--- Tasks to complete ---
[A] From the passage on ETL and ELT, copy the part that opens with the words "What is ETL?" and ends after the words "handled this step.".
[B] The article comparing ETL and ELT lists tools that handled the transformation step in traditional ETL pipelines. Name every one of them.

--- Text passage ---

- - - -

For decades, moving data between systems followed the same pattern: Extract it from the source, Transform it into the right shape, then Load it into the destination. ETL. Then cloud data warehouses arrived, compute got cheap, and the industry quietly flipped the last two steps. Today, most modern data teams use ELT — and the difference matters more than the one swapped letter suggests.
The analogy: restaurant prep vs. a well-stocked kitchen
ETL is like a restaurant kitchen before service. The chef preps everything in advance — vegetables chopped, sauces reduced, proteins portioned. By the time customers arrive, the food is ready to plate. Fast to serve, but you committed to a fixed menu before you knew what people wanted.
ELT is like a well-stocked home kitchen. The raw ingredients are all there — uncut, uncooked. You decide what to make when you’re hungry. More flexible, and if you want something different tomorrow, nothing is already committed. The trade-off: you need a decent kitchen (a powerful warehouse) to cook in.
What is ETL?
In a traditional ETL pipeline, data moves through three distinct stages:
- Extract — Pull raw data from source systems: databases, APIs, flat files.
- Transform — Apply business logic, clean the data, join tables, aggregate metrics — all in an external tool before the data reaches the warehouse. Tools like Informatica, Talend, SSIS, or custom Python scripts handled this step.
- Load — Write the already-transformed, clean data into the destination warehouse or database.
The critical detail: the transformation happens outside the warehouse, on a separate compute engine. The warehouse only receives finished, clean data.
What is ELT?
ELT keeps the Extract and Load steps but moves transformation to last — and crucially,inside the destination warehouse:
- Extract — Pull raw data from sources (same as ETL).
- Load — Write the raw, untransformed data directly into the warehouse into a “raw” schema. Nothing is cleaned yet.
- Transform — Use the warehouse’s own compute (SQL, dbt) to clean, reshape, and model the data. The transformation runs inside BigQuery or Snowflake, using their processing power.
Why ETL made sense in the 2000s
ETL wasn’t a bad idea — it was the right answer for the constraints of the time:
- Warehouses were expensive. On-premise Oracle or Teradata charged by the CPU cycle. You absolutely did not want to run heavy transformations inside them.

- - - -

--- Data listing ---
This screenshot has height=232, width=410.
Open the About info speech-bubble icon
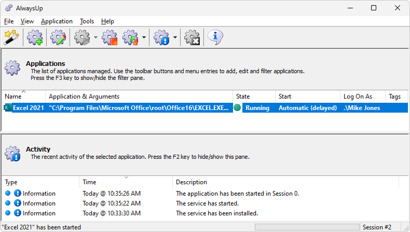215,37
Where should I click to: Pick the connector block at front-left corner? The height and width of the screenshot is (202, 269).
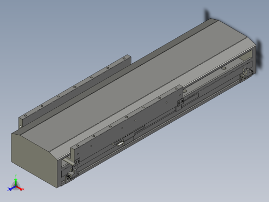pos(70,175)
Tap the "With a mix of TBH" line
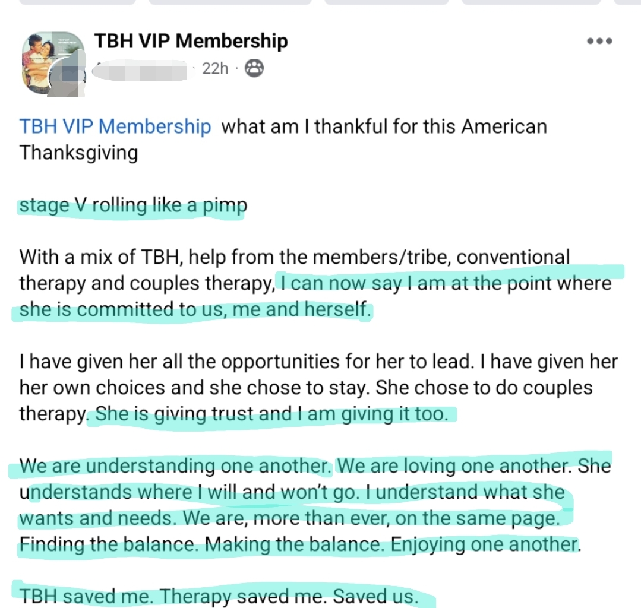The image size is (641, 608). (x=295, y=257)
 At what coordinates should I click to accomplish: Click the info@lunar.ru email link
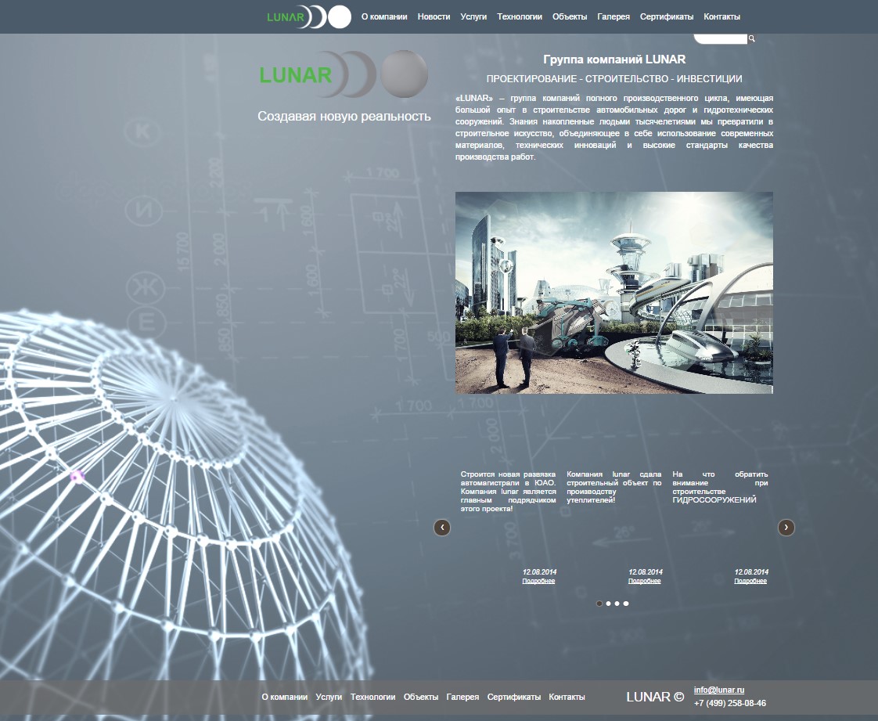click(719, 690)
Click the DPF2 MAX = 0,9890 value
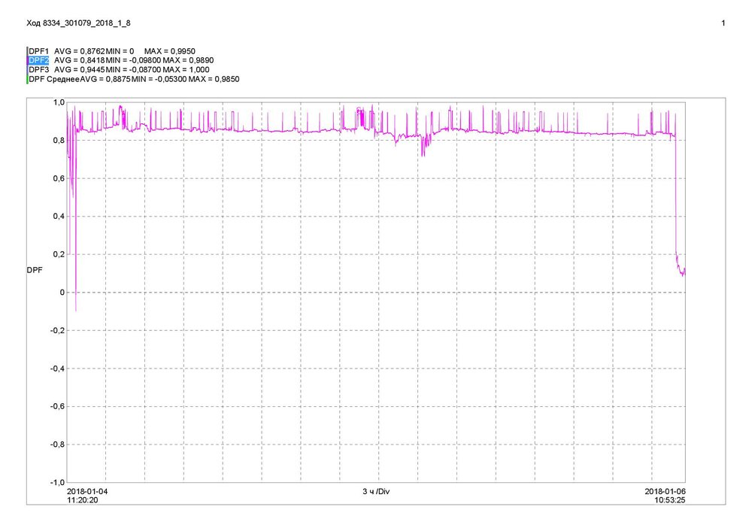 [188, 60]
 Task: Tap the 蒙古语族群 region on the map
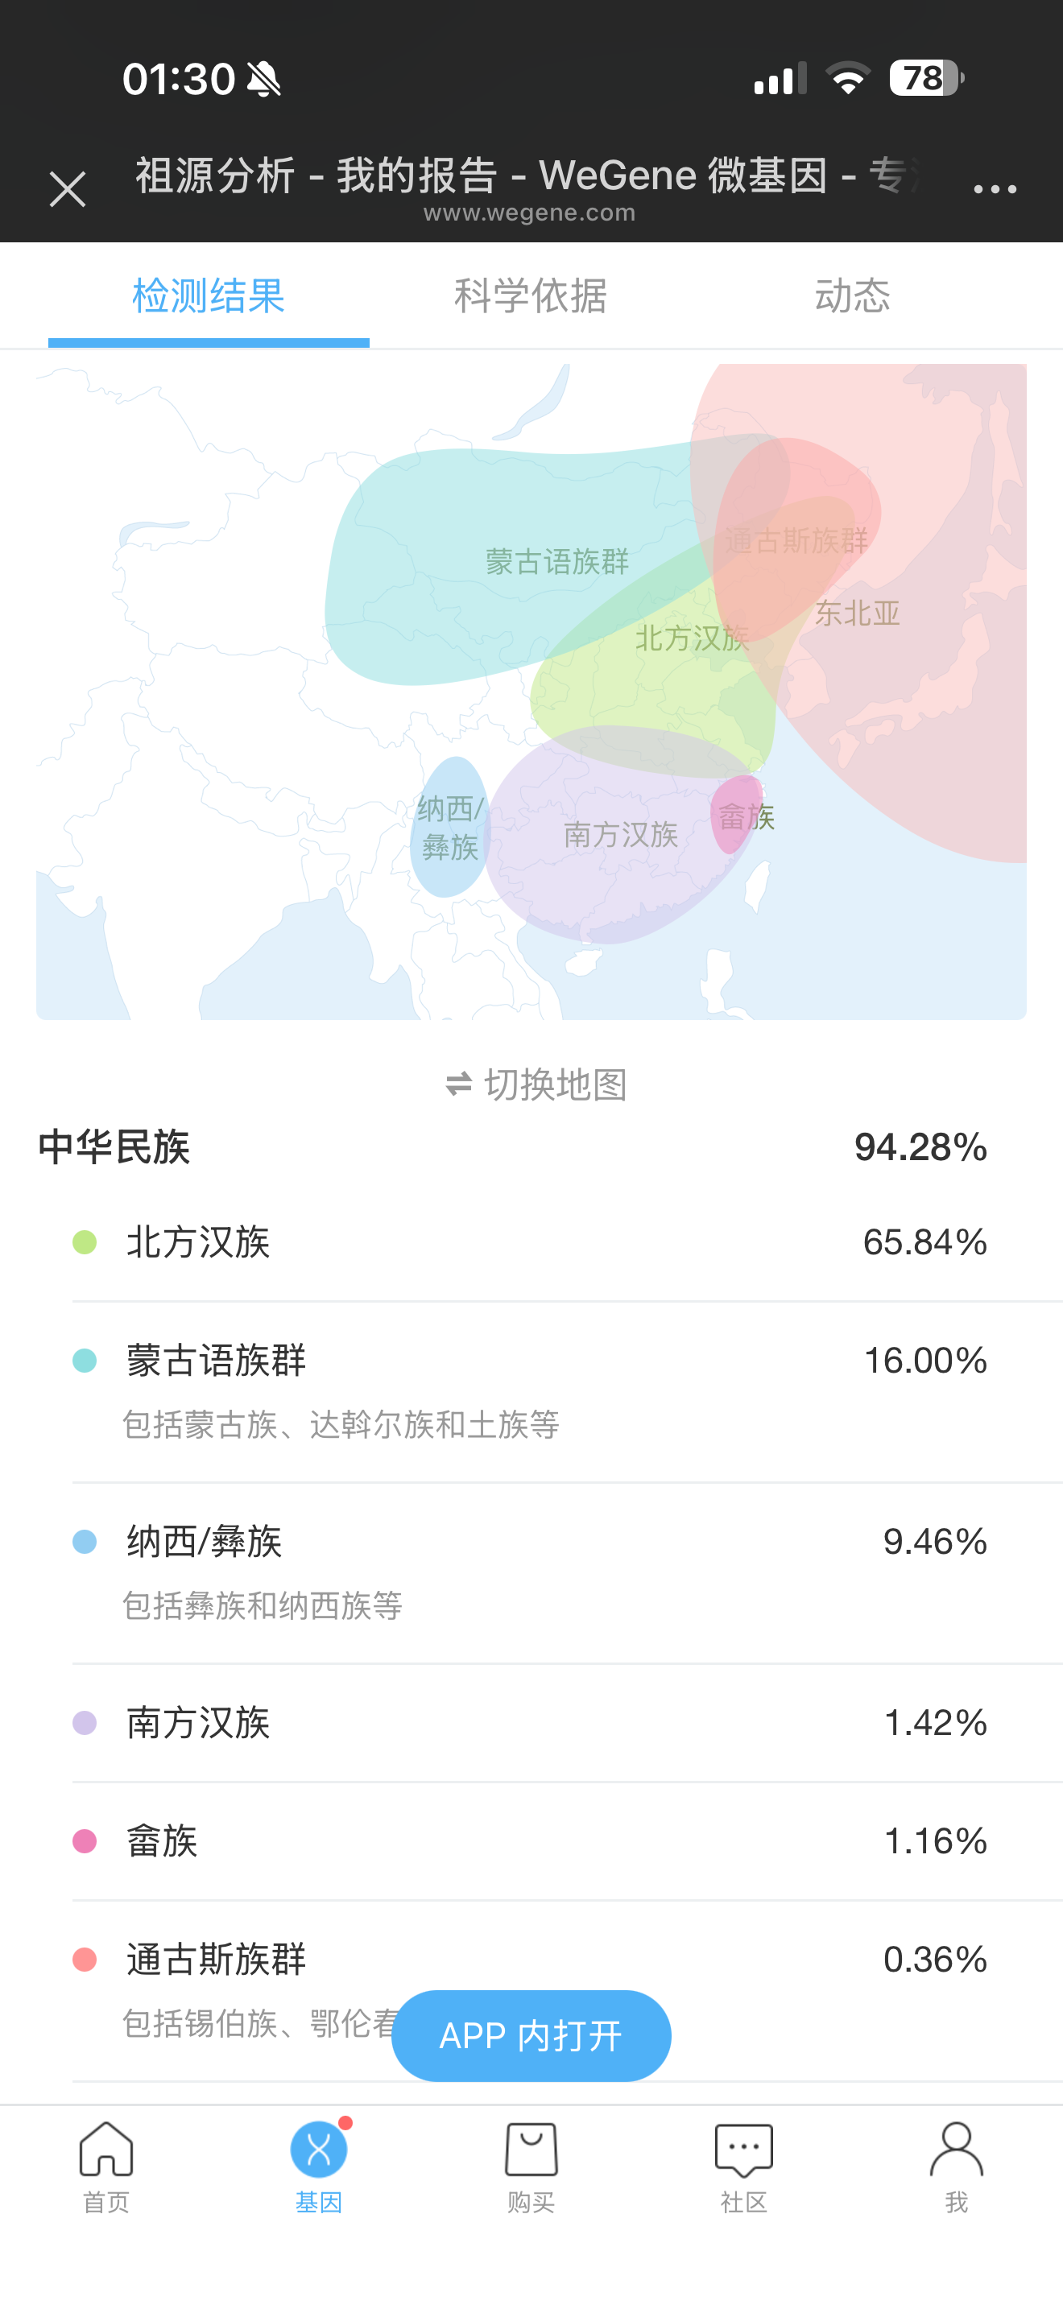(557, 562)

- - - -

--- Problem solutions ---
[A]
What is ETL?
In a traditional ETL pipeline, data moves through three distinct stages:
- Extract — Pull raw data from source systems: databases, APIs, flat files.
- Transform — Apply business logic, clean the data, join tables, aggregate metrics — all in an external tool before the data reaches the warehouse. Tools like Informatica, Talend, SSIS, or custom Python scripts handled this step.

[B] Informatica, Talend, SSIS, custom Python scripts